[Stored data]

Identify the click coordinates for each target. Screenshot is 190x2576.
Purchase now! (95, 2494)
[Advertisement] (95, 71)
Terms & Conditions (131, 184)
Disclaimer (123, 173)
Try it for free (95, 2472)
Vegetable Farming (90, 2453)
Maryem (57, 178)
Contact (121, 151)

## AIM OF THE EXERCISE
Return each line above exactly as it appears.

## TASK SOLUTION
Identify the click coordinates for each target. Screenshot is 190x2576.
Purchase now! (95, 2494)
[Advertisement] (95, 71)
Terms & Conditions (131, 184)
Disclaimer (123, 173)
Try it for free (95, 2472)
Vegetable Farming (90, 2453)
Maryem (57, 178)
Contact (121, 151)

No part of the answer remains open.